Postby Affliction » Thu Nov 19, 2009 8:08 pm

zukster wrote:
dogman wrote:It made sense to me, once a drop of water gets in, it would tend to stay in there.


I just pointed a heat gun on the low setting at my motor for a few hours. About 6 inches away. It finally worked
after that. But I'd rather do that once in a while then drill a vent hole that could potentially let even more water.
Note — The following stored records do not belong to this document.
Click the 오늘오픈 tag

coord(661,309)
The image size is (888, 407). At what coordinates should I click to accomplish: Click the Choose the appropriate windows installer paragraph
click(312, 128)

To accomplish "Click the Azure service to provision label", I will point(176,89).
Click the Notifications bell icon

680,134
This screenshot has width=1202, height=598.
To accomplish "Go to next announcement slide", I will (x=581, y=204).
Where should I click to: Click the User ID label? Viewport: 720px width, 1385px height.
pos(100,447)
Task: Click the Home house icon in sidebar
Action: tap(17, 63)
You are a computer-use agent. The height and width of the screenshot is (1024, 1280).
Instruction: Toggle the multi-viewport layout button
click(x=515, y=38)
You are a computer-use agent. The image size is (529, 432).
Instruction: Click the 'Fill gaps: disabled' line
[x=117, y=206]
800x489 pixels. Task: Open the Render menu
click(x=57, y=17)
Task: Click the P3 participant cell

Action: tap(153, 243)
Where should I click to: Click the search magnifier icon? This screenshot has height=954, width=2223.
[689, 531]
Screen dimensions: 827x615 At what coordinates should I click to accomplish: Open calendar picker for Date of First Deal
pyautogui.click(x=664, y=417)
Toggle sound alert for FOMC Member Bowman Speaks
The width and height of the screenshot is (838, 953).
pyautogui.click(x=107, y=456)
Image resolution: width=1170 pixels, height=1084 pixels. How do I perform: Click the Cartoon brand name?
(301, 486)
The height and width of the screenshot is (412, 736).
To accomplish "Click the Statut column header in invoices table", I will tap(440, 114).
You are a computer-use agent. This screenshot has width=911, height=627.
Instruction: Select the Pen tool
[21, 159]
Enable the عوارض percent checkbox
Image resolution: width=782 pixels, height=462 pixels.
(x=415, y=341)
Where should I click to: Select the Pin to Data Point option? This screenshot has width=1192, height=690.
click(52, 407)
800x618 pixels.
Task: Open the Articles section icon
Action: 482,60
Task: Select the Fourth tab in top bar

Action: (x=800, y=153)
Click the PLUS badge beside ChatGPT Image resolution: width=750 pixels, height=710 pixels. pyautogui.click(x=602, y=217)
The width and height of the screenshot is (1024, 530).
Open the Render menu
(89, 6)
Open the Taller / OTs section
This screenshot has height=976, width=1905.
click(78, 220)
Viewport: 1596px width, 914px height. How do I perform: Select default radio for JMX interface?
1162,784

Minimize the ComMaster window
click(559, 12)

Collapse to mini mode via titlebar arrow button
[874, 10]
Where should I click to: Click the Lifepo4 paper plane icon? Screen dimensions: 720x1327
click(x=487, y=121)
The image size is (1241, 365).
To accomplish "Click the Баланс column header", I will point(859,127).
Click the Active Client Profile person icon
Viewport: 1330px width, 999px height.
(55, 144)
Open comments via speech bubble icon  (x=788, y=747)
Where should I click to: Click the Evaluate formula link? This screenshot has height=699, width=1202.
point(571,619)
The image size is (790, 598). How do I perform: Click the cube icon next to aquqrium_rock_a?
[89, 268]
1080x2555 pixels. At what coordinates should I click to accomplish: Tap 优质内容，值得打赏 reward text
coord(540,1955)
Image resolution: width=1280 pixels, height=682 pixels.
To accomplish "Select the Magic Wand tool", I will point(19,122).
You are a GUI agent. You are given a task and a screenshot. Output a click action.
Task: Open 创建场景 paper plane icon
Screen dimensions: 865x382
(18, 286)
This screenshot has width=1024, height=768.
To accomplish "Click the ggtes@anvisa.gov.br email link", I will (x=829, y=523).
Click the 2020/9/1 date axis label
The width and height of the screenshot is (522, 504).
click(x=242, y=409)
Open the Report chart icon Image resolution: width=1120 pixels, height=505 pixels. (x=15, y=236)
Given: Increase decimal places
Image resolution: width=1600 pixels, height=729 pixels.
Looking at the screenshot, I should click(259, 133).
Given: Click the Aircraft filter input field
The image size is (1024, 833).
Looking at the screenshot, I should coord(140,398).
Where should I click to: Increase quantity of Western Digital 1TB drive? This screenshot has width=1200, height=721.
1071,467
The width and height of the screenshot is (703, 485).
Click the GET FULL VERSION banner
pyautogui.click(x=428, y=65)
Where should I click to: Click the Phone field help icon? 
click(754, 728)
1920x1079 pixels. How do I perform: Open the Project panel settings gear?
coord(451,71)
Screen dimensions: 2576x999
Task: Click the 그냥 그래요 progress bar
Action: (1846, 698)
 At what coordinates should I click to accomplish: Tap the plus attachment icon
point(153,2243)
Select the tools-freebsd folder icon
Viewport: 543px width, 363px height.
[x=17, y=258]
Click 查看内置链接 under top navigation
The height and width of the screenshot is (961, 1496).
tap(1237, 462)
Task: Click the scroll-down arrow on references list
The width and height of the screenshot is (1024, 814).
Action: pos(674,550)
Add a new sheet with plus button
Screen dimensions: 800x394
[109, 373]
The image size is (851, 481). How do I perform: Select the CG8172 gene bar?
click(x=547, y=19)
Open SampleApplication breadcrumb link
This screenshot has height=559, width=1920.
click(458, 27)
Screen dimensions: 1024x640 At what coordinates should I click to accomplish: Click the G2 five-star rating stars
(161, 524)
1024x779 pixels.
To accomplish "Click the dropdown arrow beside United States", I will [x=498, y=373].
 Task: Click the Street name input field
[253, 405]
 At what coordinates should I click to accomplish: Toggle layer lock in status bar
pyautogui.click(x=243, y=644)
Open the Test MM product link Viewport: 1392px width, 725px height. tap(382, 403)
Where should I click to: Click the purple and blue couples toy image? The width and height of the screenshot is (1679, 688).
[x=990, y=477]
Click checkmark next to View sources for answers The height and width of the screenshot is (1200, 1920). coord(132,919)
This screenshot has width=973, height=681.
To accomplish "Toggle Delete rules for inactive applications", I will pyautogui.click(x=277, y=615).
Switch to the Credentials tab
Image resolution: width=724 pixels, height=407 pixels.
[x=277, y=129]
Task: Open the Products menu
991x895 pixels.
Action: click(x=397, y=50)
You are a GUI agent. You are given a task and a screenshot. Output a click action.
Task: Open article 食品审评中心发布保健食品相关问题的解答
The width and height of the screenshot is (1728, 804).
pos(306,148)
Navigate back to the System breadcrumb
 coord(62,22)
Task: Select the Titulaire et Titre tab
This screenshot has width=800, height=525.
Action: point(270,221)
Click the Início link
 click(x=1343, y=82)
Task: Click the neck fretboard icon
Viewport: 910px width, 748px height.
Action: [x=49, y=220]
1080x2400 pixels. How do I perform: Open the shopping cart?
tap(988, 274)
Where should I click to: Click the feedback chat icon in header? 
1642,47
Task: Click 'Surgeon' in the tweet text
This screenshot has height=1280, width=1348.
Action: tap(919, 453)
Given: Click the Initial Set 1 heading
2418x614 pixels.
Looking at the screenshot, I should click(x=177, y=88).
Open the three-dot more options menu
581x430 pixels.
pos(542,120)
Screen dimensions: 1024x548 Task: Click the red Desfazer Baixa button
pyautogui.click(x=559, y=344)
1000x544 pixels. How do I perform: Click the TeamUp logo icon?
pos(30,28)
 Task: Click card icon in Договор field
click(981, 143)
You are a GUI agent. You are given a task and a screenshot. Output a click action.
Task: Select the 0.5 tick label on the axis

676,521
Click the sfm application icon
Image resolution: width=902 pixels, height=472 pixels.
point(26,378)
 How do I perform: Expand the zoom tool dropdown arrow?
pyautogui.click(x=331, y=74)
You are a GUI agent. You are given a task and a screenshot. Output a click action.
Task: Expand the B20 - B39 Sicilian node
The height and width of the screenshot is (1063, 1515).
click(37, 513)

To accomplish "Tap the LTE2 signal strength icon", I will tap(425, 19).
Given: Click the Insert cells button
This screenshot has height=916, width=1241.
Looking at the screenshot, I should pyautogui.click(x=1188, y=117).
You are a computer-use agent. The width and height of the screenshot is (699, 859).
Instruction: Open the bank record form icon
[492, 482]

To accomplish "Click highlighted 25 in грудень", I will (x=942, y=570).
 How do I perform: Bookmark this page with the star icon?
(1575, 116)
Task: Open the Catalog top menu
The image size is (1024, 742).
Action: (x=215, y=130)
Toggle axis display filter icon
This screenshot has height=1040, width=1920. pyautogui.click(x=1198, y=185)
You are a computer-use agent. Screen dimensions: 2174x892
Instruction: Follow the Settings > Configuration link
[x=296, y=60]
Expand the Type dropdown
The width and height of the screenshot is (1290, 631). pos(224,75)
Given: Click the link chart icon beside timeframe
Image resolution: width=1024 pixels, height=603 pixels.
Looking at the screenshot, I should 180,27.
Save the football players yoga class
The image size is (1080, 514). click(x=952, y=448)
Sounds like wet and shorted hall sensors to me and there is an easy fix. These cheap chinese hub motors always rust right to hell.
You park the bike in the fall and go to ride in the spring and the motors are usually frozen solid with rust!
Even if you ride daily year round like myself the motors build up with rust. It is totally impossibe to prevent moisture buildup in a hub motor regardless of the make and design by the simple fact that the heat cycling of use and storage draws in condensation from the outside air!
Thus the inevitable rust. Rusty water is an electrolite and this soon shorts out the poorly sealed hall sensors. To make matters worse, chrystalite mounts their hall sensors at the bottom of the stator and now they are swimming in this solution!
I've ridden 3 winters in a row in Ottawa Canada and I learned the hard way on the correct way to weatherproof a hub motor.
You need a product that is semi fluid so that it creeps and reapplys itself continuiosly to protect the metals from rusting and this includes the tiny hall sensors. So drilling a drain hole is out of the question as all of your protection would spray out as you rode. The water that gets in is not an issue, believe me!
The solution is so easy that you guys may :roll: at this...... Drill a hole mid-way on the radius of the hub cover the size of an aerosol can-straw.
If you've opened your hub, reapply sealant to the mating surfaces. Thats it! :mrgreen:
Now get a water repellant lubricant such as silicone spray and fog your motor with it; the hole is great for periodic reaaplication.
My lube of choice is Wurth Film as it is extremely resistant to mixing with moisture and it won't wash off of it's applied surfaces.
I don't even cover the hole with anything, it's so small it's not worth worrying about.
Trust me, this works and your hub problems are gone for good!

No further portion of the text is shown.